--- begin Document text ---

- Born: January 22, 1978 (age 47) Sedley, Saskatchewan, Canada
- Height: 5 ft 9 in (175 cm)
- Weight: 146 lb (66 kg; 10 st 6 lb)
- Position: Forward
- WWHL CIS team: Calgary Oval X-Treme Univ. of Calgary Dinos
- National team: Canada
- Playing career: 1996–2008
- Medal record
Representing Canada
Women's ice hockey
Olympic Games
| Gold medal – first place | 2002 Salt Lake City | Tournament |
IIHF World Women's Championships
| Gold medal – first place | 2000 Canada | Tournament |
| Gold medal – first place | 2001 United States | Tournament |
| Gold medal – first place | 2004 Canada | Tournament |
| Gold medal – first place | 2007 Canada | Tournament |
| Silver medal – second place | 2005 Sweden | Tournament |
| Silver medal – second place | 2008 China | Tournament |

= Kelly Bechard =

Canadian ice hockey player

Kelly Paige Bechard (born January 22, 1978) is a Canadian ice hockey coach and former player. She played for the Calgary Oval X-Treme, Brampton Thunder, and Mississauga Aeros. She won a gold medal with Canada at the 2002 Winter Olympics in Salt Lake City.

Born in Sedley, Saskatchewan, Bechard was a provincial doubles badminton champion in High School. She played university hockey for the University of Calgary. In club hockey, she was a four-time Abby Hoffman Cup national champion, three times with Calgary and once with Brampton.

==Playing career==
===College hockey===
In 1998, she was named to the CIAU’s First All-Star team and was presented the Award of Merit. After the Olympics, Bechard returned to the University of Calgary, where she played for the university’s hockey team, and pursued a degree in management.

--- end Document text ---

=== Instructions ===
1) Repeat a passage from the Kelly Bechard biography, beginning at the words "Canadian ice hockey player" and stopping after the words "once with Brampton.".
2) Answer these questions using the Kelly Bechard biography:
(a) In which town was Bechard born?
(b) In which sport was she a provincial doubles champion in high school?
(c) What award was she presented in 1998?
3) Resume the Kelly Bechard biography from its final sentence.
The entries that follow have no connection to the Kelly Bechard biography.

--- begin Listed records ---

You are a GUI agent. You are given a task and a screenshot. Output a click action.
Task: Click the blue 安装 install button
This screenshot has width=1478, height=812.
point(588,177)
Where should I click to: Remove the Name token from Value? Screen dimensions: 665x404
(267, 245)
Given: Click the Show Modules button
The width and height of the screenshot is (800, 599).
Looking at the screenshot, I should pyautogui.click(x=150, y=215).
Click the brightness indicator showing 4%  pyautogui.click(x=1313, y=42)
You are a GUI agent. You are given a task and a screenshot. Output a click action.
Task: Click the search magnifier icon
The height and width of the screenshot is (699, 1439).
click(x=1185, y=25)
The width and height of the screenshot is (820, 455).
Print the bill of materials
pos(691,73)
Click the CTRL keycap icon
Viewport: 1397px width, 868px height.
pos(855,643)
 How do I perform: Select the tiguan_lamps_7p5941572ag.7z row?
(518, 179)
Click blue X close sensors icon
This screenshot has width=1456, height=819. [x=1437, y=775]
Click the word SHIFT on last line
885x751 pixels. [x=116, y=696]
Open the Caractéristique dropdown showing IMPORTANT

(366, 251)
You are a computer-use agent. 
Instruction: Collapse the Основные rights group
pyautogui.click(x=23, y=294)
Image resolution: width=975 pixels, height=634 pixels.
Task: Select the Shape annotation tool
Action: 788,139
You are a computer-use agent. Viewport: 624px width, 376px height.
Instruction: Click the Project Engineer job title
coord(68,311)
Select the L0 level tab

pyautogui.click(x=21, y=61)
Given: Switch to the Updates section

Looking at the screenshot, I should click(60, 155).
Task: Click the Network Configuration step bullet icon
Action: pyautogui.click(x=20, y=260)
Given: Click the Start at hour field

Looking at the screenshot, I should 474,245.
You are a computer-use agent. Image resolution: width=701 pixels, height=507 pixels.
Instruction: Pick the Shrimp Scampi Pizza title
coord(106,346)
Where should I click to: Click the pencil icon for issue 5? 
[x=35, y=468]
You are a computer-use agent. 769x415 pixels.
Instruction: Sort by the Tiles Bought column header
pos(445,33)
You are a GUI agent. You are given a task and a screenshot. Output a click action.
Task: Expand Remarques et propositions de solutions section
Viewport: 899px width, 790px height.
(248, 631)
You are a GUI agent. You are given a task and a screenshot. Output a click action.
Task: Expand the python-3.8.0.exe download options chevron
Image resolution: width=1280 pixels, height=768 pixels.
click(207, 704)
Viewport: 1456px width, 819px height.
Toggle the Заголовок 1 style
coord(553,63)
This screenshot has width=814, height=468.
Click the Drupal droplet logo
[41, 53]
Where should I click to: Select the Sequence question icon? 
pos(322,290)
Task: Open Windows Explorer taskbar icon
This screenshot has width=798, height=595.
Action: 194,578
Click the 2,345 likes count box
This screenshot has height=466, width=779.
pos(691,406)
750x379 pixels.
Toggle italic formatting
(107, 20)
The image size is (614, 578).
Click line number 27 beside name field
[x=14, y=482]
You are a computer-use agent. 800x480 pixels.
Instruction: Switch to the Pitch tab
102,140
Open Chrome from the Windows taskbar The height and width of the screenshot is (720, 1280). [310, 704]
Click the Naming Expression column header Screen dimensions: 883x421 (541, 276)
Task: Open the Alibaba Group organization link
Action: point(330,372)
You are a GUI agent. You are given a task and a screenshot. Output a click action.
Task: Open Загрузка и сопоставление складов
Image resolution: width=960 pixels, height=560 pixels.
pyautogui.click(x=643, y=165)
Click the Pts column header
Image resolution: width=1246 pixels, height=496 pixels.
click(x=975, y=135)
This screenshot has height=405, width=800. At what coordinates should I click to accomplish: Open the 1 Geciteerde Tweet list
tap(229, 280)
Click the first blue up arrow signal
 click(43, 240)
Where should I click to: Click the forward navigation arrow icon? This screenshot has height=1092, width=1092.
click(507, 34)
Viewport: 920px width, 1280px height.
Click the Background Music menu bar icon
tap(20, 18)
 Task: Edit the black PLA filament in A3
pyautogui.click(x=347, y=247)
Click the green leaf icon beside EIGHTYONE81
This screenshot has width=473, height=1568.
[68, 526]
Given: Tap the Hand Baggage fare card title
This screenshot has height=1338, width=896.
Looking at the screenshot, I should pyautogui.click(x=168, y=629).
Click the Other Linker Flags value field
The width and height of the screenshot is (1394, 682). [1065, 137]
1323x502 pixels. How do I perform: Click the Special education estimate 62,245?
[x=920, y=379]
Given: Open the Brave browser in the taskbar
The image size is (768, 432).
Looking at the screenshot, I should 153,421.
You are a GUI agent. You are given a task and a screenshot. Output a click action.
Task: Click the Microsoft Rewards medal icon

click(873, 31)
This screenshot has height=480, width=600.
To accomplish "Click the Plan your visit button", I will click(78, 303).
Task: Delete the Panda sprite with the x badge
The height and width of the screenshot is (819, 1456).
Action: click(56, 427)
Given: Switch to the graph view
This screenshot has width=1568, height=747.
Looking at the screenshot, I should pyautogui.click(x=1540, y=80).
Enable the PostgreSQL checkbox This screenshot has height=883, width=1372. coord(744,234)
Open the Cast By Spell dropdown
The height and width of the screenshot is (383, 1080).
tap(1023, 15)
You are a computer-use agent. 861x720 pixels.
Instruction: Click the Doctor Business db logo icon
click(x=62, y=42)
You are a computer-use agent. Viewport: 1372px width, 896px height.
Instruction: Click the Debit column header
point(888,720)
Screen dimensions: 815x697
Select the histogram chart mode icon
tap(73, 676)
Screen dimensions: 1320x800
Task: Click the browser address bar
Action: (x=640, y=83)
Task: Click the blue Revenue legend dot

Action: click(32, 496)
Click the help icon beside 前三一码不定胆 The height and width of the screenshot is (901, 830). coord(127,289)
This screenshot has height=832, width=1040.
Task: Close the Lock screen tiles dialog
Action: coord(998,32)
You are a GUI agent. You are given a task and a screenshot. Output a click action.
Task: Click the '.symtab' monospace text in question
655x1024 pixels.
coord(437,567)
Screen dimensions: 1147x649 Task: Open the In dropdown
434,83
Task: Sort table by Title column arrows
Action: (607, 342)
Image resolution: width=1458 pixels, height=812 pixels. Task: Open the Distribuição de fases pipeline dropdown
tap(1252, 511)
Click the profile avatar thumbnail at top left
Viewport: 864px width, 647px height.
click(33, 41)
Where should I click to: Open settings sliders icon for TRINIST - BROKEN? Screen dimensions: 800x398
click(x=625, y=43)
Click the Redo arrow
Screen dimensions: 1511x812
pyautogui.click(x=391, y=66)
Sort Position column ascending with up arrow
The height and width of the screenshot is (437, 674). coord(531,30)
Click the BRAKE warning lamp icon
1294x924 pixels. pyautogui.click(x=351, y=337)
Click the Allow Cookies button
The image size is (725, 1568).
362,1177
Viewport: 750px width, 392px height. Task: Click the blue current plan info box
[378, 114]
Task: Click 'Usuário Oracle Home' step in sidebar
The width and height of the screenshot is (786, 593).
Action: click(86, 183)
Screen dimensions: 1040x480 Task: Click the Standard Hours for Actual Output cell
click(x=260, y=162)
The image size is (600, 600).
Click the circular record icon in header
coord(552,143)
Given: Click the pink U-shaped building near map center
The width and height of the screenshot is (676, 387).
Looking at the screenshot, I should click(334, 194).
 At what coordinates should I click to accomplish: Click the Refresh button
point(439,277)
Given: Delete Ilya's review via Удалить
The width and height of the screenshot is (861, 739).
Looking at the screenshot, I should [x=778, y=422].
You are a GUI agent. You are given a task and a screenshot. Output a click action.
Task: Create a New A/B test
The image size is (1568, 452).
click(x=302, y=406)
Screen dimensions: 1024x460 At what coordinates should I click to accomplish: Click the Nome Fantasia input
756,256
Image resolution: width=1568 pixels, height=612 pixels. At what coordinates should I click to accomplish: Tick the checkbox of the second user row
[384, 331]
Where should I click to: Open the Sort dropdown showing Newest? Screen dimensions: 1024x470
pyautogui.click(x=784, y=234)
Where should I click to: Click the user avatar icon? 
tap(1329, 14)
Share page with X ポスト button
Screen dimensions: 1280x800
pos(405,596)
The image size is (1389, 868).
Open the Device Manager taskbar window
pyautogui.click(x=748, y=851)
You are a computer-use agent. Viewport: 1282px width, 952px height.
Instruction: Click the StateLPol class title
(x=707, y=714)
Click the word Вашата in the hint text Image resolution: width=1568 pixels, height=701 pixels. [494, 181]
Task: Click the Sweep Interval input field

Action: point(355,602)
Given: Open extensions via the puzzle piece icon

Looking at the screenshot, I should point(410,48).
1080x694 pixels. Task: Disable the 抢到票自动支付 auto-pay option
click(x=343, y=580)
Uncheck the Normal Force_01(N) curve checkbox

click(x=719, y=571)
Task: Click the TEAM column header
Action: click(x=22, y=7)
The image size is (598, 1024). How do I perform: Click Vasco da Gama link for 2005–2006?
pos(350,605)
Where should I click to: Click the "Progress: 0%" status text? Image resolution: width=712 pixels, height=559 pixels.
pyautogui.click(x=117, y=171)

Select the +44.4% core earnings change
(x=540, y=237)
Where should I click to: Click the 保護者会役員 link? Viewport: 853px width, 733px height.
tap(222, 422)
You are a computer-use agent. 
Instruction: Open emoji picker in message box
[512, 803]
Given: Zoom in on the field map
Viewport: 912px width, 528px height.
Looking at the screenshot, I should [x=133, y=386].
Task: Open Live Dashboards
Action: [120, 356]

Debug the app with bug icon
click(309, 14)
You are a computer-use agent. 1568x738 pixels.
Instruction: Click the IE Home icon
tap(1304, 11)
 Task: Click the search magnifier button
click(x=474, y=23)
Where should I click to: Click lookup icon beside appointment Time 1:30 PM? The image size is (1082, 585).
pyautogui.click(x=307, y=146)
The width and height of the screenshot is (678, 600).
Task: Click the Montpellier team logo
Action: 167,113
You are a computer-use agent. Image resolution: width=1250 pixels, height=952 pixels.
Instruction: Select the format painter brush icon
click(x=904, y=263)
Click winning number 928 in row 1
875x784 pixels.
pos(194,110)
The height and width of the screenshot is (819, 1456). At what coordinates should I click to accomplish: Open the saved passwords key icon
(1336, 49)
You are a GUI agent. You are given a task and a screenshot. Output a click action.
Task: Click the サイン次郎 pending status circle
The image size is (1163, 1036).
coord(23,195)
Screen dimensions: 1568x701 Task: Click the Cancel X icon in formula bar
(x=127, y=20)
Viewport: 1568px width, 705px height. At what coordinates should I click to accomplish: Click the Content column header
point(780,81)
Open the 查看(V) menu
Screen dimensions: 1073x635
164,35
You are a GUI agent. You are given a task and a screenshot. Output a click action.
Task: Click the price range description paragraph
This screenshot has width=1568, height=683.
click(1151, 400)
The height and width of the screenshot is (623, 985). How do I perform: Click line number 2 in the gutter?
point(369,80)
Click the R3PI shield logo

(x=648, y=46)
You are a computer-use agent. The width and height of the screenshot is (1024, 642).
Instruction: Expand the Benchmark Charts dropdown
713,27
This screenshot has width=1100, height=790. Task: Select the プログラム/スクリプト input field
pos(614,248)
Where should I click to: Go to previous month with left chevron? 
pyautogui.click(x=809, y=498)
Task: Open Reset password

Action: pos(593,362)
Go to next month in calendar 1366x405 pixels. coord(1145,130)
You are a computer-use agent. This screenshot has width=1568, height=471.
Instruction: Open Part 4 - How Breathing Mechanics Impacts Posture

--- end Listed records ---

=== Responses ===
1)
Canadian ice hockey player

Kelly Paige Bechard (born January 22, 1978) is a Canadian ice hockey coach and former player. She played for the Calgary Oval X-Treme, Brampton Thunder, and Mississauga Aeros. She won a gold medal with Canada at the 2002 Winter Olympics in Salt Lake City.

Born in Sedley, Saskatchewan, Bechard was a provincial doubles badminton champion in High School. She played university hockey for the University of Calgary. In club hockey, she was a four-time Abby Hoffman Cup national champion, three times with Calgary and once with Brampton.

2)
(a) Sedley, Saskatchewan
(b) Badminton
(c) The Award of Merit

3)
===Club career===
Bechard played in the National Women's Hockey League and the Western Women's Hockey League. She scored a goal in the 2003 Women's National Hockey Championship to help Team Alberta win the Abby Hoffman Cup.

==International play==
Bechard competed for Canada at the World Championships in 2000 and 2001.

In the 2002 gold medal game, Bechard was called for a tripping penalty late in the third period, and this led to Karyn Bye of the United States scoring a goal. The goal made the score 3-2 in Canada’s favour, as Bechard was part of the first Canadian Women's Hockey Gold Medal hockey team in Olympic history.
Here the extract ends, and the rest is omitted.